PROBLEMS AND TASKS:
**A)** Echo the passage of the thank-you letter word for word, starting at the words "16 March 2021" and ending after the words "I had contact.".
**B)** For each statement, say yes or no to whether the thank-you letter agrees, and quote the deciding words of the letter. (i) Maggie was with the writer's father for around two to three months. (ii) The writer met Jen in person. (iii) The writer's father had a year and a half with Kristina.

TEXT EXCERPT:
▬▬▬▬▬▬▬▬▬▬

16 March 2021
It has been six weeks since my father, Merle W., passed away at Delmar Gardens North. I am still processing everything but thanks to your amazing care team that was assigned to him, I am healing. I wanted to write to you as a company and let you know some of my experiences with those my father interacted with and whom I had contact.
He had three terrific nurses, Kristina, Maggie and Jen. I can’t say enough good things about each and everyone of them. Kristina, my father called “his angel.” She went above and beyond her job in so many ways. She got him through Covid-19, which was more of a mental struggle with my dad in isolation than it was a physical one. I was incredibly sad when she moved, but I was very thankful he had a year and a half with her. Dad loved her. Dad thrived under her care. I have no doubt she is the number one reason he lived a year and a half longer than the hospital doctors estimated. She kept me informed of his status, listened to my concerns and helped guide me through each step treating me more like a dear friend than a client. I miss her. Maggie was with him for around two to three months. She stepped in gently (having giant shoes to fill) and was sweet and kind and tried to fill the emptiness of Kristina. She kept me informed from day one respecting my requests for information. She was upfront telling me that she was temporary and I appreciated that so I could prepare my dad who felt so lost and depressed without Kristina. I appreciated her honesty. Then there was Jen. She swept in fast like a hawk, took control of everything quickly and immediately earned my dad’s respect and trust. I wish I could have met her. She was upfront with me, didn’t hold back or gloss things over per my request) and my dad loved her, so I did too. She watched over him during his final days. She made him comfortable when he had pain. She reached out to Dr. Schmidt when I requested it. She was a no hands back force that everyone should be so lucky to have in their final days. Please don’t misunderstand me, she did it all with grace and care and utmost respect for him and me. I am grateful for her!

▬▬▬▬▬▬▬▬▬▬

RECORDED INFORMATION:
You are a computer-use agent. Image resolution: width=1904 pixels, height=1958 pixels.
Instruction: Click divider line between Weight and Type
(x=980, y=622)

▬▬▬▬▬▬▬▬▬▬

PER-TASK OUTPUTS:
**A)**
16 March 2021
It has been six weeks since my father, Merle W., passed away at Delmar Gardens North. I am still processing everything but thanks to your amazing care team that was assigned to him, I am healing. I wanted to write to you as a company and let you know some of my experiences with those my father interacted with and whom I had contact.

**B)**
(i) Yes: "Maggie was with him for around two to three months."
(ii) No: "I wish I could have met her."
(iii) Yes: "I was very thankful he had a year and a half with her."